Tarefa a realizar:
Responda às perguntas abaixo com base no texto apresentado, uma resposta por linha.
(a) Que data aparece no início do texto apresentado?
(b) Em que cidade Gilvander Moreira é professor de Teologia bíblica?
(c) Em que instituição Gilvander Moreira obteve o mestrado em Exegese Bíblica?

Texto apresentado:
27 Setembro 2023
"As narrativas de Origem em Gênesis 2 - 3 trazem a revelação divina e sua livre iniciativa por meio da reflexão e da meditação do ser humano que lê a própria história à luz da sua fé. Devemos confrontar estas narrativas com uma vasta consonância cultural e existencial com os problemas e as ideias dos povos circundantes. Sob a capa de narrativas mitológicas, o autor javista introduz a própria experiência, histórico-religiosa: a fé no Deus UM, que salva o seu povo da escravidão, porque ela é fruto da ruptura da aliança com Javé", escreve Gilvander Moreira.
Gilvander Moreira é frei e padre da Ordem dos Carmelitas, doutor em Educação pela FAE/UFMG, licenciado e bacharel em Filosofia pela UFPR, bacharel em Teologia pelo ITESP/SP, mestre em Exegese Bíblica pelo Pontifício Instituto Bíblico, em Roma, Itália, agente e assessor da CPT/MG, assessor do CEBI e Ocupações Urbanas e professor de Teologia bíblica no Serviço de Animação Bíblica (SAB), em Belo Horizonte.

Dados exibidos:
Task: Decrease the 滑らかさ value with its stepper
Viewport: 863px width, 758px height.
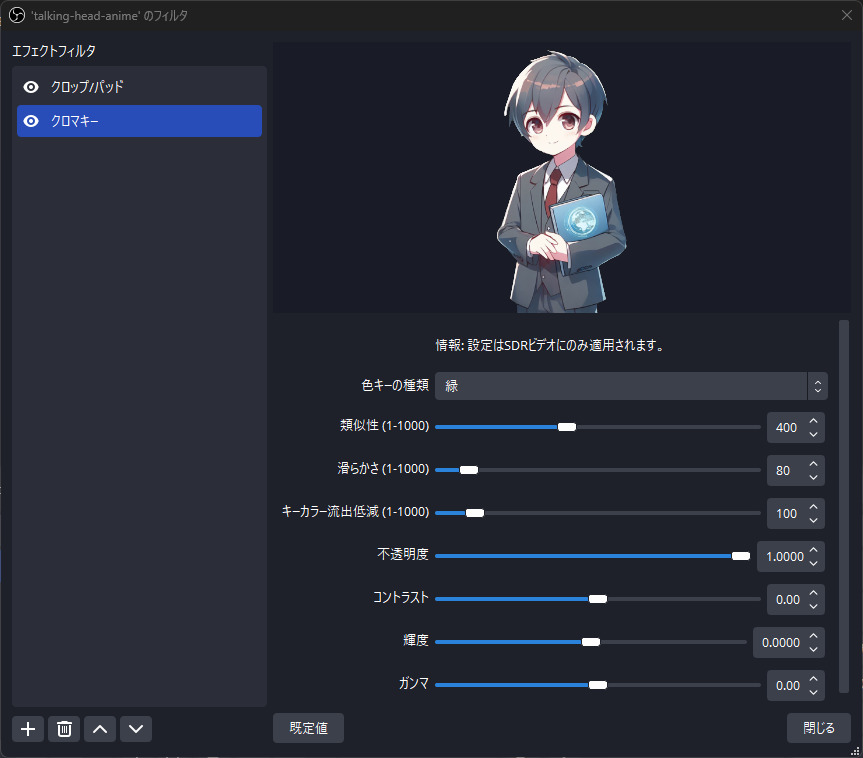Action: click(812, 476)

Resposta a seguir:
(a) 27 de setembro de 2023.
(b) Belo Horizonte.
(c) No Pontifício Instituto Bíblico, em Roma, Itália.